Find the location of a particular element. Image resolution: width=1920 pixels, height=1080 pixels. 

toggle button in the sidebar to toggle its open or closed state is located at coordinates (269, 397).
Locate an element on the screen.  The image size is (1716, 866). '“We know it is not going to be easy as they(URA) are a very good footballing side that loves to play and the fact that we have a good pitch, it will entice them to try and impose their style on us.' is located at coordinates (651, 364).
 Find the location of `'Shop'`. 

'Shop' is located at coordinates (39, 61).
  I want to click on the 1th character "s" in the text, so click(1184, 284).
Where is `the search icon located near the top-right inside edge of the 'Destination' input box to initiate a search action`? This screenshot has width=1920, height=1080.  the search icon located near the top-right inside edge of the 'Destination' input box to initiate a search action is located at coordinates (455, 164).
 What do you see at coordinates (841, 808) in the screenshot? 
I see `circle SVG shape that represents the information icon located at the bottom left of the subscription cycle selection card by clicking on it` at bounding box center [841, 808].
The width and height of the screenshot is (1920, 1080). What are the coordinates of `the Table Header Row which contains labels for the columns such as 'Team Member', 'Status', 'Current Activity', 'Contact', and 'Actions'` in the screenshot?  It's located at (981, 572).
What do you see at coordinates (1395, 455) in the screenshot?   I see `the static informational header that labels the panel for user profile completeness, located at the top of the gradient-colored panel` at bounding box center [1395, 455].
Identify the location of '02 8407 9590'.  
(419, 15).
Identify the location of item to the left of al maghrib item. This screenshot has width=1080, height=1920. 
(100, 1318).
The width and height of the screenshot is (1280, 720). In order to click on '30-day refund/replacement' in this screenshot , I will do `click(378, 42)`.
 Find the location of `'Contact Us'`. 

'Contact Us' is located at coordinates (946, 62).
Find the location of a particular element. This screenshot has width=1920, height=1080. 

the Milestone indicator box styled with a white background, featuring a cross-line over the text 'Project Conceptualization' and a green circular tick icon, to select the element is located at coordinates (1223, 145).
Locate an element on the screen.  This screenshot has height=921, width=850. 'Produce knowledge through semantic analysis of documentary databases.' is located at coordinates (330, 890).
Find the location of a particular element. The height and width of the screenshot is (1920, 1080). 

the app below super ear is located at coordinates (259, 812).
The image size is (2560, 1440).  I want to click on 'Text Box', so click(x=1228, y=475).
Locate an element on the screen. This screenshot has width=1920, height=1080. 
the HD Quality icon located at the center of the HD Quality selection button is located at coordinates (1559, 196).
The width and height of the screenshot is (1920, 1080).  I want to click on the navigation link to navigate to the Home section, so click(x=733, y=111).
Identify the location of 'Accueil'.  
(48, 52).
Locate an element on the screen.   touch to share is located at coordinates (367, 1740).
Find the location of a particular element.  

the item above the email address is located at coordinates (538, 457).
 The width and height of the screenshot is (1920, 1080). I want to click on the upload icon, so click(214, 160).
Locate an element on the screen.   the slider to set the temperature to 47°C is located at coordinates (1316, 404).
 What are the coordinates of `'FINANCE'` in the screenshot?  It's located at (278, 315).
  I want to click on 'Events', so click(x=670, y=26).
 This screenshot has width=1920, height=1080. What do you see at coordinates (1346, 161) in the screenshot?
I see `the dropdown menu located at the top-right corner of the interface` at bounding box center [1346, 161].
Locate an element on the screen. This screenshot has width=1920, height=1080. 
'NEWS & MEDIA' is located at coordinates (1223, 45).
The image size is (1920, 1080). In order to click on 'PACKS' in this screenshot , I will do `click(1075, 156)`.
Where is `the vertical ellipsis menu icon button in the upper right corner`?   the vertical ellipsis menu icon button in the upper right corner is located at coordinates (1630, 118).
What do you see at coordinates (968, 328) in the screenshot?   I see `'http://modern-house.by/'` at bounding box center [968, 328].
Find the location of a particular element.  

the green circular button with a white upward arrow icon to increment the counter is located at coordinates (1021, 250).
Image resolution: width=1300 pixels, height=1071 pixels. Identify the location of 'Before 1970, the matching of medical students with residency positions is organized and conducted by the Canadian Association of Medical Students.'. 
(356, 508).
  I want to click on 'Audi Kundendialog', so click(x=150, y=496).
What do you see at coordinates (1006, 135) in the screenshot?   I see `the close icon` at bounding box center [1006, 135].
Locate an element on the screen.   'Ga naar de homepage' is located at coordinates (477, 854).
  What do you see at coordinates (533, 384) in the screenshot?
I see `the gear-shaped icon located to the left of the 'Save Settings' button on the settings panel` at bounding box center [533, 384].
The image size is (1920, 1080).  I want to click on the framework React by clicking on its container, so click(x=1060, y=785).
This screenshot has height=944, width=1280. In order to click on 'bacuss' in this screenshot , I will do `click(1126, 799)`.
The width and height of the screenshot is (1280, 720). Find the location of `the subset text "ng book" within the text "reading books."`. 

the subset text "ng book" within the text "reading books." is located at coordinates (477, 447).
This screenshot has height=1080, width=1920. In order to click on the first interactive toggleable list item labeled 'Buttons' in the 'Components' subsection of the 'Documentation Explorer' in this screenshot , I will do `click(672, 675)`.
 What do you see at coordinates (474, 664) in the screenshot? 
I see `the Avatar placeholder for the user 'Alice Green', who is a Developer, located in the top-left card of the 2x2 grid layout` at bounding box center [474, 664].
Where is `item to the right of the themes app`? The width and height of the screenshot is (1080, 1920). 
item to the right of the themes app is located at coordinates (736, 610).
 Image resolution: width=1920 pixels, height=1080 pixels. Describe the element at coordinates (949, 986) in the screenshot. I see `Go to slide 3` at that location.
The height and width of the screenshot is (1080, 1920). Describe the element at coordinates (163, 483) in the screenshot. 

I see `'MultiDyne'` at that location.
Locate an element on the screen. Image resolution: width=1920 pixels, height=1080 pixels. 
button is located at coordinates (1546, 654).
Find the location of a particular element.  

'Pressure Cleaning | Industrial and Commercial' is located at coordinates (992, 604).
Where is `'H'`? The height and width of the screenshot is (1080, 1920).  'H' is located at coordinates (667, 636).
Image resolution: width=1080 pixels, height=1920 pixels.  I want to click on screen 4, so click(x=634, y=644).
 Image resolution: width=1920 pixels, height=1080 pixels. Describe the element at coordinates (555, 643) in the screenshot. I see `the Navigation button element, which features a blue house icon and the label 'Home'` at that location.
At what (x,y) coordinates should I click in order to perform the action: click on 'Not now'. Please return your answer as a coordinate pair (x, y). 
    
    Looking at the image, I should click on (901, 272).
_ _ _
Lay out the lines from the first one through the line containing "I want to click on the 1th" as a Markdown table with the columns Row and Line Text, skipping any blank lines.

| Row | Line Text |
|---|---|
| 1 | Find the location of a particular element. Image resolution: width=1920 pixels, height=1080 pixels.  |
| 2 | toggle button in the sidebar to toggle its open or closed state is located at coordinates (269, 397). |
| 3 | Locate an element on the screen.  The image size is (1716, 866). '“We know it is not going to be easy as they(URA) are a very good footballing side that loves to play and the fact that we have a good pitch, it will entice them to try and impose their style on us.' is located at coordinates (651, 364). |
| 4 |  Find the location of `'Shop'`.  |
| 5 | 'Shop' is located at coordinates (39, 61). |
| 6 |   I want to click on the 1th character "s" in the text, so click(1184, 284). |